Short exercise A: Set down, word for word, the passage of the time-series analysis excerpt starting at "Finally, (multi)scaling and" and ending at "appropriate models thereinafter.".
Short exercise B: Resume the time-series analysis excerpt, picking up after its last sentence.

Finally, (multi)scaling and (multi) fractal characteristics are elaborated on via the conduction of a multifractal analysis. The multifractal analysis includes a multifractal detrended fluctuation analysis (MFDFA, see [60]) as basis, which renders (locally) minimum and maximum Hurst exponents graphically visible, while subsequently providing inherent scaling coefficients. In particular, generalized Hurst exponents, multifractal scaling exponents and the multifractal scaling spectrum can be derived, thereinafter. Moreover, distributional coherence tests can be applied to validate, the ‘less worst’ distributional fit and, whether a power law is present in the data (refer to [61]). In total, holistic insight into the underlying empirical DGP and inherent characteristics is obtained, with which one may select appropriate models thereinafter.

2.2 Prerequisites and standard tests

Initially, the prerequisites and standard tests are presented briefly. The time-series has mandatorily to be denoised properly to ensure a descent beyond a predefined threshold level, best via nonlinear filter schemes [43, 45, 58]. Most time-series are contaminated by noise due to measurement errors and microstructure noise occurrences [39, 62]. Following Aguirre and Billings [41], noise exerts a mentionable (negative) influence on the identifiability of processes inherited via chaotic dynamics. Henceforth, if a certain level of noise is exceeded, accurate estimations of dynamic models and subsequent analyses are voided in their entirety⁸ [41]. The only feasible approach, therefore, is the drastic reduction of noise levels to ‘workable levels’, since contaminating noise in evolutionary dynamics may be dynamical noise in either additive or multiplicative specification, thus, disrupting the dynamical identification on several even small scales [26, 63]. Regarding the nonlinear filter structures, two criteria have to be met, namely, (1) the applied filters are required to be unbiased and (2) the residual variance of the filters levels the noise variance [41]. Please note that some nonlinear filters such as the median filter Introduce (artificial) autocorrelations in the data, which should be avoided, thus, wavelet filters are deemed to be favorable for nonlinear denoising (refer to [55, 65, 66]).

Stored rows:
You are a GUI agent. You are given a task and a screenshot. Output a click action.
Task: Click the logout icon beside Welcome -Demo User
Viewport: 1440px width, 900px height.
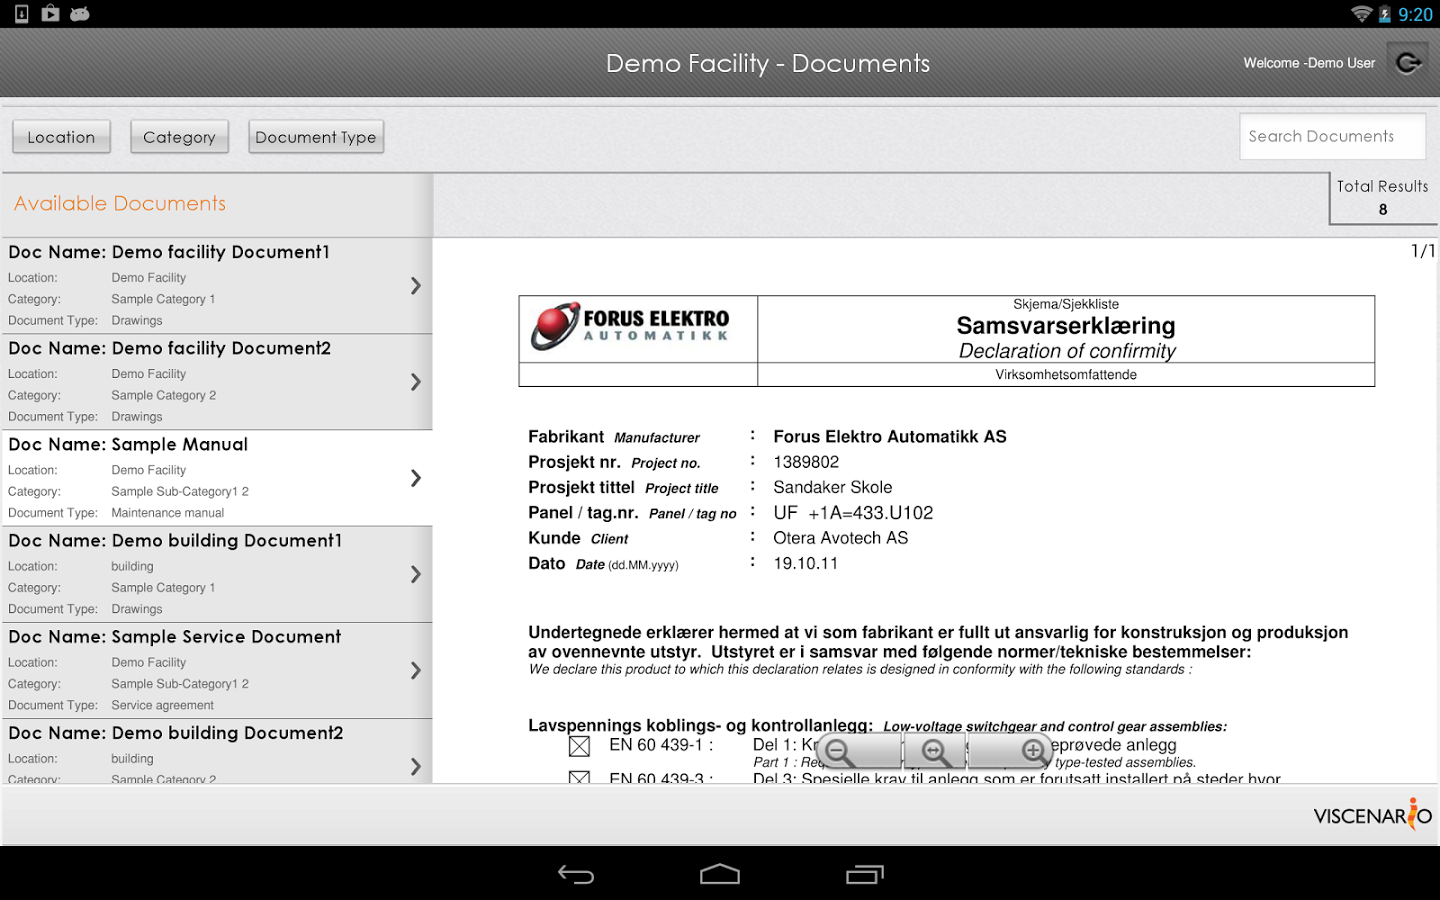click(1409, 63)
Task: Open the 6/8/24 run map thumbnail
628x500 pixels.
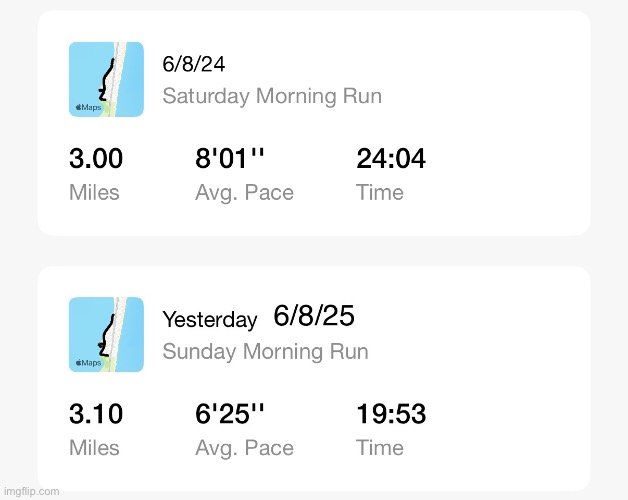Action: coord(106,79)
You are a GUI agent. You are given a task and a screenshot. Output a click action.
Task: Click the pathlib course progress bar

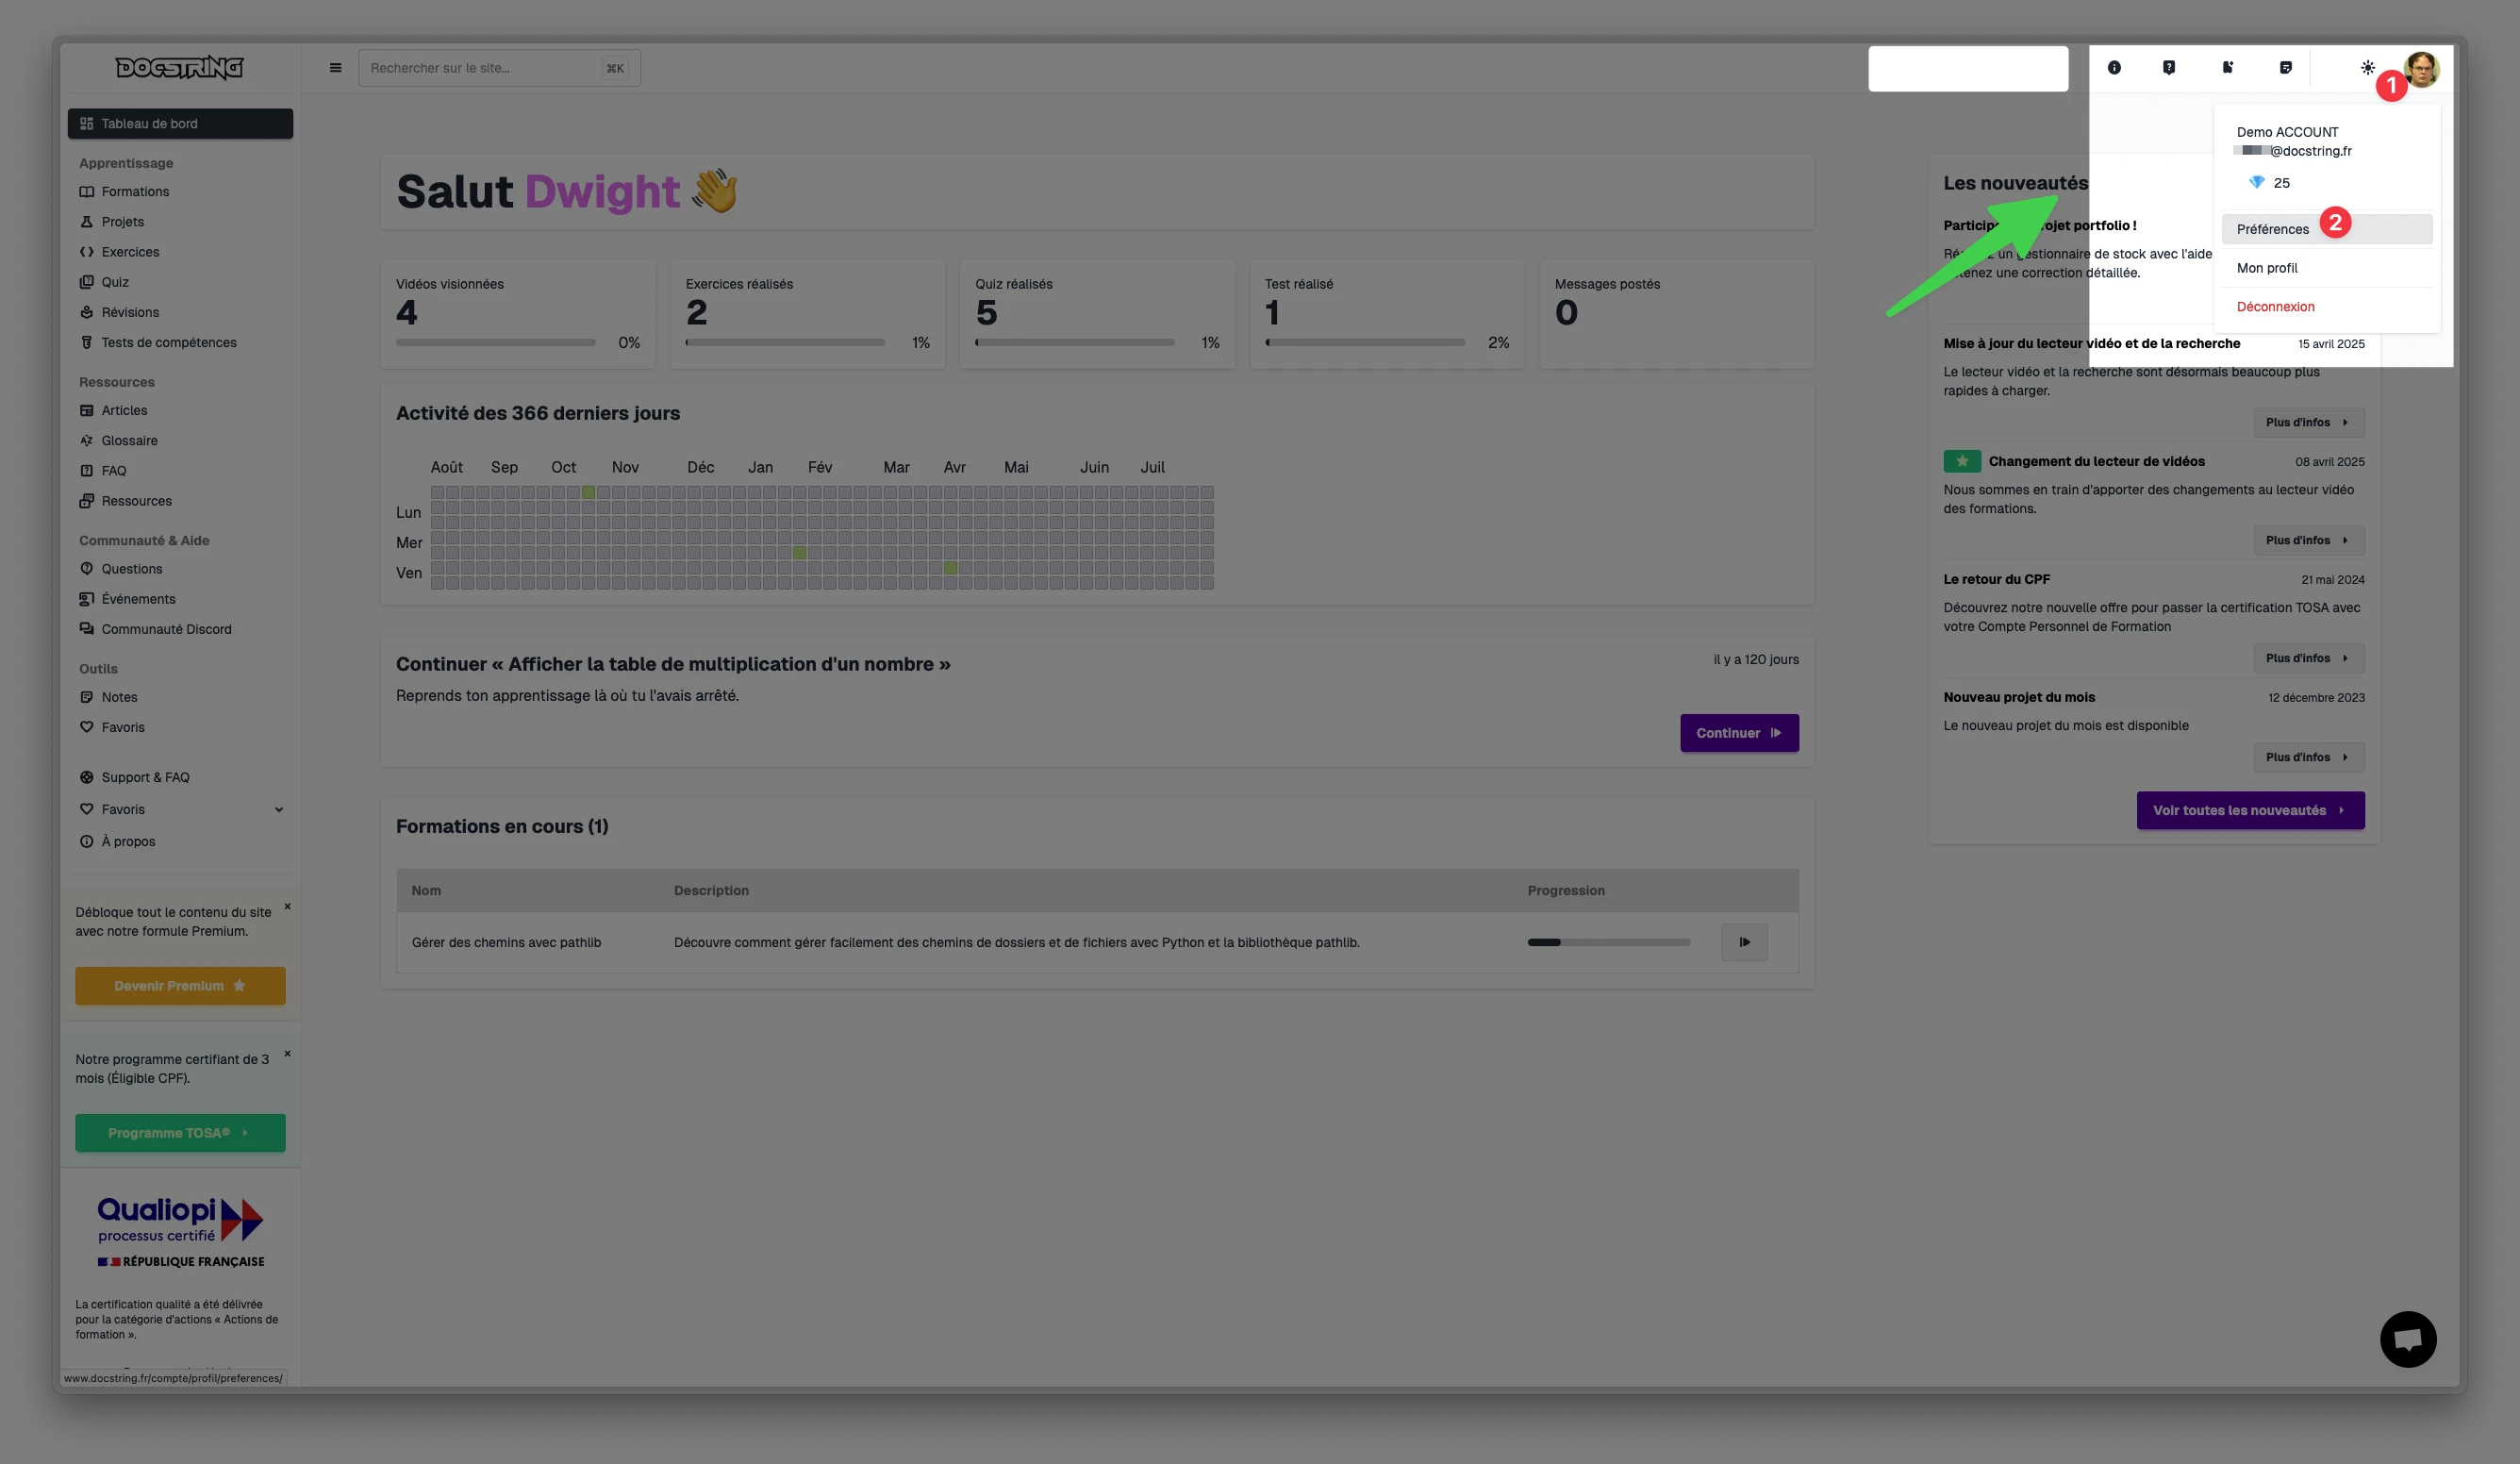pos(1608,942)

Task result A:
Finally, (multi)scaling and (multi) fractal characteristics are elaborated on via the conduction of a multifractal analysis. The multifractal analysis includes a multifractal detrended fluctuation analysis (MFDFA, see [60]) as basis, which renders (locally) minimum and maximum Hurst exponents graphically visible, while subsequently providing inherent scaling coefficients. In particular, generalized Hurst exponents, multifractal scaling exponents and the multifractal scaling spectrum can be derived, thereinafter. Moreover, distributional coherence tests can be applied to validate, the ‘less worst’ distributional fit and, whether a power law is present in the data (refer to [61]). In total, holistic insight into the underlying empirical DGP and inherent characteristics is obtained, with which one may select appropriate models thereinafter.

Task result B:
Once the time-seriess is successfully denoised, standard statistics can be applied to elaborate on primal insights into the underlying mechanics [40]. Within the framework, the first and – destructive of reconstruction algorithms if missing – property is stationarity⁹ [40]. One has to exert special strictness in terms of stationarity, thus, proposing a 1% significance level for two successive tests is deemed favorable [44, 45]. For the framework, the augmented Dickey-Fuller (ADF) test and the more powerful Kwiatkowski-Phillips-Schmidt-Shin (KPSS) test are executed (refer to [67, 68]), which both have to concur to be regarded as valid results in terms of stationarity. To elaborate on the initial test of distributional characteristics, a Kolmogorov-Smirnov (KS) test for a Gaussian specification (refer to [69]) is conducted, yet, other specifications are possible. Nonetheless, a 1% level of significance is recommended to adhere to the strictness of the presuppositions of the analysis. Moreover, to test for the existence of nonlinearity, which is a prerequisite for the existence of chaotic dynamics, the BDS test (refer to [38]) is executed. Please note that due to its stated omnipotence, it is only applied to identify nonlinearity in general and specifically not to distinguish stochasticity versus chaoticity [39]. Further note that sufficiently enough embedding dimensions have to be selected for the BDS test as well as subsequent methodologies to meet practical insights.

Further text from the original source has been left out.